Anche la Covip contraria al fondo complementare Inps

Il presidente dell’Inps Pasquale Tridico ha più volte affermato che per dare un futuro previdenziale ai giovani, occorre istituire un fondo di previdenza complementare per i giovani e poter investire le risorse nell’economie italiane. I sindacati hanno subito risposto no con ampie e fondate argomentazioni. Nel dibattito interviene anche la Covip forte dei risultati ottenuti nel secondo semestre dell’anno scorso, sia in termini di adesioni che di rendimenti finanziari. Il presidente dell’Autorità di Vigilanza Mario Padula in una intervista rilasciata al Corriere della Sera del 5 febbraio 2020 dichiara che per aumentare gli iscritti occorre l’implementazione digitale del settore. “Per esempio, deve essere possibile, in particolare per i fondi negoziali, aderire non solo in forma cartacea ma anche online. La Covip spingerà il sistema a farlo. Iorp II, la più recente direttiva europea sul settore, ci aiuta ad andare in questa direzione. È importante, in particolare, per i riflessi che può avere sulle adesioni nelle piccole imprese, dove il Tfr di chi non aderisce ai fondi resta in azienda. Qui se il datore di lavoro interloquisse direttamente col fondo, ci potrebbe essere un aumento delle adesioni alla previdenza complementare”.
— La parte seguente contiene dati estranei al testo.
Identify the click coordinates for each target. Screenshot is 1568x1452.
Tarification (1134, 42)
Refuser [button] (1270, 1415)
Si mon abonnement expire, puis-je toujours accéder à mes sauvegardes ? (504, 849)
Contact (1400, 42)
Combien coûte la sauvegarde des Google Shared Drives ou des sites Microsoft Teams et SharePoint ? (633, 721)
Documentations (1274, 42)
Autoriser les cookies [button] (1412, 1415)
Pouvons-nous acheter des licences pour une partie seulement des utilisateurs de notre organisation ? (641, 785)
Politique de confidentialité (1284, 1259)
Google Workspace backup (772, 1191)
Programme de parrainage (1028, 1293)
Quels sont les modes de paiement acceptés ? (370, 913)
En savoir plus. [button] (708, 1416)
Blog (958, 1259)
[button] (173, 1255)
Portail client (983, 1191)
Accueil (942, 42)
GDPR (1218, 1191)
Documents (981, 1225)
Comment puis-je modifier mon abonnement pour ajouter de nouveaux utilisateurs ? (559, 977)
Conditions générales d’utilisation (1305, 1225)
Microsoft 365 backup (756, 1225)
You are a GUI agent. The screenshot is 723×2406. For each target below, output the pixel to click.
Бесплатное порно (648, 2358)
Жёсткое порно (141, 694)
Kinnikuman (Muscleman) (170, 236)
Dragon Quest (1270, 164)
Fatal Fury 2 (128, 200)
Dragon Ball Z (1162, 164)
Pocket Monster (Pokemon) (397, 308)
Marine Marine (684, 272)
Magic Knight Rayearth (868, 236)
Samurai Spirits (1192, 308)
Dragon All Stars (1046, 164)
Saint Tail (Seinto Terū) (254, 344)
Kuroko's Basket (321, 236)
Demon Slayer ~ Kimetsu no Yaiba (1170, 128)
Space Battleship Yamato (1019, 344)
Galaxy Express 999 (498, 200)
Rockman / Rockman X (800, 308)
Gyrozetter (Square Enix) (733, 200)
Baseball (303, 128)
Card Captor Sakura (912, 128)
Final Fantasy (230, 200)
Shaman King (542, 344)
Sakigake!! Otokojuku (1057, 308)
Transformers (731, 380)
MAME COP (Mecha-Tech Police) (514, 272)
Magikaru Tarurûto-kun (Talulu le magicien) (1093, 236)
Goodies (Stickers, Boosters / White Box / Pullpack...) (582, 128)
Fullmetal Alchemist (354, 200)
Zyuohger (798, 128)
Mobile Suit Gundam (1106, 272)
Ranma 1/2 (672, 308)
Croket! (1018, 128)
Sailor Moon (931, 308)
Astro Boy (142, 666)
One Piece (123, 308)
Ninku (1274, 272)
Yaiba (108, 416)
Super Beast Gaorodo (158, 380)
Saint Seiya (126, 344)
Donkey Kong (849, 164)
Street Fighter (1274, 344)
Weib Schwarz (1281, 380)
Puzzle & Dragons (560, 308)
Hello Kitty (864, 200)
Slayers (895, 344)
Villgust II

Sulla proposta del presidente dell’Inps di un fondo complementare pubblico per i giovani. Padula pensa «Che introdurrebbe elementi di instabilità perché si indebolirebbe la divisione tra primo, secondo e terzo pilastro, con conseguenze negative sul peso della previdenza pubblica sui conti dello Stato. Che aumenterebbe l’esposizione dei portafogli pensionistici degli italiani all’andamento del economia italiana. Che avrebbe una collocazione incerta nell’edificio regolatorio italiano, che ha fondamenta europee. Inoltre, si rischierebbe di far confusione sulla mission dei fondi pensione, che è quella di trasformare i contributi in prestazioni, per via della governance pubblica-politica che pare prefigurarsi per questo fondo pubblico. Infine, l’Inps non fa gestione finanziaria dei contributi, non è il suo mestiere. Complessivamente, vedo quindi più rischi che opportunità. E osservo che nel mondo la tendenza è opposta: spostare il peso della previdenza dal primo al secondo pilastro».